I started studying medicine in college. But I began to have health problems. That doctors could not cure because they were spiritual problems that manifested themselves in the physical. I always clung to prayer, confession, communion and Holy Mass. God was beginning to call me again. The doctors recommended rest, rest. I knew it was something else but I did not want to accept it. At the age of 19, I got worse. One of my cousins advised my mother to take me to a healer. He made me kneel down, put a white cloth on my head, looked at me and said to my mother: “Your daughter’s problem is her vocation. You cling to it too much, and that’s why she gets physically ill”. We left in silence, we did not comment any more.

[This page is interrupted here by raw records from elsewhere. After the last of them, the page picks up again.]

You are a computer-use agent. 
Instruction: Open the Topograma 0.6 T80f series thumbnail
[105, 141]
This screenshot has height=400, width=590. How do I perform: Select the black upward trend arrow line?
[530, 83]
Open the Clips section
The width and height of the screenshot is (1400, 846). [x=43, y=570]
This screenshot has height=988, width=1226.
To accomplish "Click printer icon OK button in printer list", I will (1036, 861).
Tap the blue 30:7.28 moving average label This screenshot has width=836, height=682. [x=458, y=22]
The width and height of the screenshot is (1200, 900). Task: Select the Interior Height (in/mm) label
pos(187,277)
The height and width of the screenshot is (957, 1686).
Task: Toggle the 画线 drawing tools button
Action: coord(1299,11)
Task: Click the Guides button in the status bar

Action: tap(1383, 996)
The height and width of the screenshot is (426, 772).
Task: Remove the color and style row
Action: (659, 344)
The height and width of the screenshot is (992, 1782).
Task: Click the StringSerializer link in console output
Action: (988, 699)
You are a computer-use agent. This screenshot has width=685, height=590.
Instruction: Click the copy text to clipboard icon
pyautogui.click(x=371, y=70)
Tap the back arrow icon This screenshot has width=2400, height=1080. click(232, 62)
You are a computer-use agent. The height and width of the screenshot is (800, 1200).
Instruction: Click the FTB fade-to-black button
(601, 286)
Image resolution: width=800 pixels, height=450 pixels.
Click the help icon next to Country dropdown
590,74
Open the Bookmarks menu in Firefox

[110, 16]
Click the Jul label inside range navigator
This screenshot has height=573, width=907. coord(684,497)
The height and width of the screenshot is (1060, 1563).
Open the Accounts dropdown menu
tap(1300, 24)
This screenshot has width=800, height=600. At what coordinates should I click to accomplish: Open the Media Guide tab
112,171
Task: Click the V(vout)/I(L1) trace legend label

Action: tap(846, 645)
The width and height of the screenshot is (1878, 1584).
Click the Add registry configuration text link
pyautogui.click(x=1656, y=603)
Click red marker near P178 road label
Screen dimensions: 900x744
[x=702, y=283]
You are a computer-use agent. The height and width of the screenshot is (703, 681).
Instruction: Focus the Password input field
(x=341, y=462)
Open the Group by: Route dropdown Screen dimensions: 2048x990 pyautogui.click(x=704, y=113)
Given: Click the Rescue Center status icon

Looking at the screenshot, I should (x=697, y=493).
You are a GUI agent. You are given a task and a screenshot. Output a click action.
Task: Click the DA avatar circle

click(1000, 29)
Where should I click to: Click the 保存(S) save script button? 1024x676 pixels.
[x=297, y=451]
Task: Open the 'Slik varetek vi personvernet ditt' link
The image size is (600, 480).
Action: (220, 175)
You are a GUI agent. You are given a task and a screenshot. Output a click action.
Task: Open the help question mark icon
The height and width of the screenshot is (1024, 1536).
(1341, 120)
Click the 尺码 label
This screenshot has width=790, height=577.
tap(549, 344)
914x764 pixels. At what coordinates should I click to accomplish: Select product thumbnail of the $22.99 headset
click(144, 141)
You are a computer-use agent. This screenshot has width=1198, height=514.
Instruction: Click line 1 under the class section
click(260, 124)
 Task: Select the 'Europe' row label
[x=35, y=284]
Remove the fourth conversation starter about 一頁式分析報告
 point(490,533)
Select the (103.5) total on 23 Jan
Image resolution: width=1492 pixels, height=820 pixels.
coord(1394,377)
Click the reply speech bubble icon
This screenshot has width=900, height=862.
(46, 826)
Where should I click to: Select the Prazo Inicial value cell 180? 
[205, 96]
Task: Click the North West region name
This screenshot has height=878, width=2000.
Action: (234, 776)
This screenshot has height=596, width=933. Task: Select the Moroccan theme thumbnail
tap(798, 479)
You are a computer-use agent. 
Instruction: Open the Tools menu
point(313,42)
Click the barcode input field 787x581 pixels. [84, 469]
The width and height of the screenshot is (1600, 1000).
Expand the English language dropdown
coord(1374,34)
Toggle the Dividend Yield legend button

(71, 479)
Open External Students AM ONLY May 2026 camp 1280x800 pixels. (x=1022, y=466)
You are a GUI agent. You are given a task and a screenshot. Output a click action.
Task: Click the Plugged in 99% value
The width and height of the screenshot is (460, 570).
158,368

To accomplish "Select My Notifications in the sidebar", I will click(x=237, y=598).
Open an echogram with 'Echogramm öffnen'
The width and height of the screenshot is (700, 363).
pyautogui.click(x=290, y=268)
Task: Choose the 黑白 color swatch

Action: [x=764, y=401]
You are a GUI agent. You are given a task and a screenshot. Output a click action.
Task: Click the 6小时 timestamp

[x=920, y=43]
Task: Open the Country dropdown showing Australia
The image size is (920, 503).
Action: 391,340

In May, I resumed my studies. One Sunday I went to Mass at 7 am. and I stayed all day crying, I did not know what was happening to me, actually I did know, God was calling me and it was hard for me to leave the life I was leading, my career, my illusions, everything. Then I called my mother and told her what was happening to me. She knew my desire, and I returned to my homeland. My mother helped me to look for the Mothers, but it seemed impossible, because nobody knew about “gaucho nuns”. I went to the bishopric of Catamarca, Monsignor and nobody knew. I went to the diocese of La Rioja, Monsignor helped me by contacting a priest who knew the Mothers. They gave me several numbers of different Congregations, and at the end, a number with no name. That was it. Mother Cristófora answered, very kind and enthusiastic about a vocation. I got to know the Congregation, and I knew its name: Missionaries of Jesus, Word and Victim. When I saw them, I said “this is my Congregation, this is my vocation”. I arrived in San Rafael, at the “Nazareth” Convent, where I was welcomed by the Mothers on July 15, 1996.